Em 1998, o Brasil enfrentou o centroavante Tore Andre Flo. “Naquela época o Flo não era um atacante rápido, era alto, tinha habilidade, sabia jogar com a bola no pé, tinha drible, mas veloz ele não era”, relembrou Gonçalves. Ele comparou a Noruega de hoje, com Haaland, com a equipe de quase 30 anos atrás. Mesmo com um atacante menos veloz, a defesa brasileira da época já priorizava a sobra.
Noruega de hoje é mais forte, avalia ex-zagueiro
Ao relembrar a derrota por 2 a 1 na França, Gonçalves apontou a solidez tática da Noruega como o grande obstáculo. Ele avalia que o desafio atual será ainda maior, dada a evolução técnica do rival. “Nós estamos falando de um jogo que aconteceu há quase 30 anos, mas sem dúvida que a principal dificuldade que o nosso time do Brasil teve naquele confronto foi a organização defensiva da Noruega”, opinou.
Ele acrescentou que a equipe de 98 tinha um forte jogo aéreo, com um jogador de características semelhantes a Haaland (Flo). Contudo, a Noruega atual possui qualidades ofensivas que não eram presentes no time de 1998. “Hoje eu vejo a Noruega mais forte que a Noruega de 1998”, concluiu.
Experiência de Gabriel Magalhães pode ser decisiva
Gonçalves destacou que a experiência de Gabriel Magalhães, que já enfrentou Haaland várias vezes na Premier League pelo Arsenal, será valiosa. No entanto, ele ressaltou que a marcação deve ser coletiva e estratégica para neutralizar a força física do camisa 9.
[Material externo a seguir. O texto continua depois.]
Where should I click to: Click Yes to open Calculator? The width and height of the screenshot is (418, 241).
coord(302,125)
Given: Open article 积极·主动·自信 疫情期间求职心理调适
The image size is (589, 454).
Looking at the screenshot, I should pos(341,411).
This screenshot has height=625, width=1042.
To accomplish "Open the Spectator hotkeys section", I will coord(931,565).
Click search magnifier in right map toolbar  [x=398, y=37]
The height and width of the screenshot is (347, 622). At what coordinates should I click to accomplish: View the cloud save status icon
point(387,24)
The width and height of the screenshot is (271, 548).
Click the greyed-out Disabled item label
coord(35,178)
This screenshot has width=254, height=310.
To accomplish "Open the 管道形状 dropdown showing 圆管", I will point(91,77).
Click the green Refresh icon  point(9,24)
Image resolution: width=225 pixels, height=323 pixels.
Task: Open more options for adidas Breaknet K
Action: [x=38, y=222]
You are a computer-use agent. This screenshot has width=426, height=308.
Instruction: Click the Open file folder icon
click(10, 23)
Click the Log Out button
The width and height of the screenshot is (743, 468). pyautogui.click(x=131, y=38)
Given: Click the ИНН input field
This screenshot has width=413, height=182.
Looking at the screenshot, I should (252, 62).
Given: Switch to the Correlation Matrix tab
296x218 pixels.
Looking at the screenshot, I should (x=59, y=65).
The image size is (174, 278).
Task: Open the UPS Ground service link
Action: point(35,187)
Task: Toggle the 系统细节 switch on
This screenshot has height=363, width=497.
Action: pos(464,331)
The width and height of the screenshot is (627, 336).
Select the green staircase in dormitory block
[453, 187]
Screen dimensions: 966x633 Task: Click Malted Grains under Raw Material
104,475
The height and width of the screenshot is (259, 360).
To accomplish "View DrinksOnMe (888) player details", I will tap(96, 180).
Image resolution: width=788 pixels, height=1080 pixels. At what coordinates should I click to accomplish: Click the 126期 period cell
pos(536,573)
“Ele já enfrentou o Haaland muitas vezes na Premier League, levando a melhor alguns jogos e levando a pior em outros. Isso faz parte”, comentou. O ex-jogador enfatizou que a preocupação não deve ser apenas de Gabriel, mas de toda a linha defensiva. “A marcação tem que ser forte em cima dele com a sobra entre os dois zagueiros. Não adianta ir no corpo a corpo”, disse. A estratégia, segundo ele, é “buscar distância pra chegar primeiro na bola do que ele. Se deixar ele chegar junto com o corpo, a tendência é que ele leve vantagem”.